By Caroline Gardner
Pausing to take stock and plan ahead can feel like an overwhelming task in our current climate of increased demand for services, tight public finances, and constitutional uncertainty.
At Audit Scotland, the annual refresh of our work programme gives us the opportunity to consider how our audit work reflects the priorities and challenges of Scotland’s public sector.
Together with the Accounts Commission, we use intelligence gained from our audit work, and engagement with key stakeholders like the Scottish Parliament and our Inform 100 youth panel, to help us decide where our audits are likely to have the most impact and make a real difference.
Our work spans Scotland’s entire public sector so we’re in a privileged position of being able to see how services link together and where the gaps are.
It can be tough for people delivering services to achieve that perspective. Each public body has its own purpose, targets and challenges. All important, but they can be barriers to building relationships delivering services differently, and long-term, sustainable change.

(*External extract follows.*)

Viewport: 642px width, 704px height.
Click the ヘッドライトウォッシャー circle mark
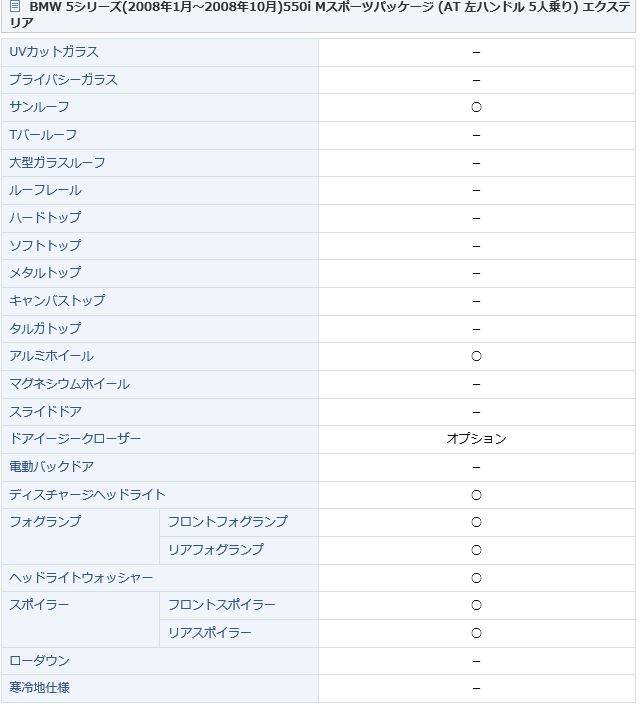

Health and social services are a good example of a system under pressure to deliver an ambitious vision and struggling to achieve the joined-up thinking and evidence-based decision making that would support improvement for both staff and the people who rely on their services.
The Commission and I have reported extensively on the performance of health and social care services and we’ll build on this work in the coming years.
As well as our annual review of the NHS in Scotland, we’ll revisit NHS workforce planning later this year with an audit focussed on staff in community care services.
We’ll also shine a light on other corners of the system with audits on social care sustainability and outcomes for children with additional support needs.
Delivering services differently also means equipping people and places with technology and systems that are fit for purpose. Both the Commission and I will report separately on digital progress in Scotland’s local and central governments.
Finally, reporting on the impact of the Parliament’s new financial powers remains a significant piece of on-going work. Social security is the focus of this year’s audit, specifically how well the Scottish Government is managing delivery of 11 newly devolved benefits, which will result in approximately £3.3bn in spending once they’re fully implemented.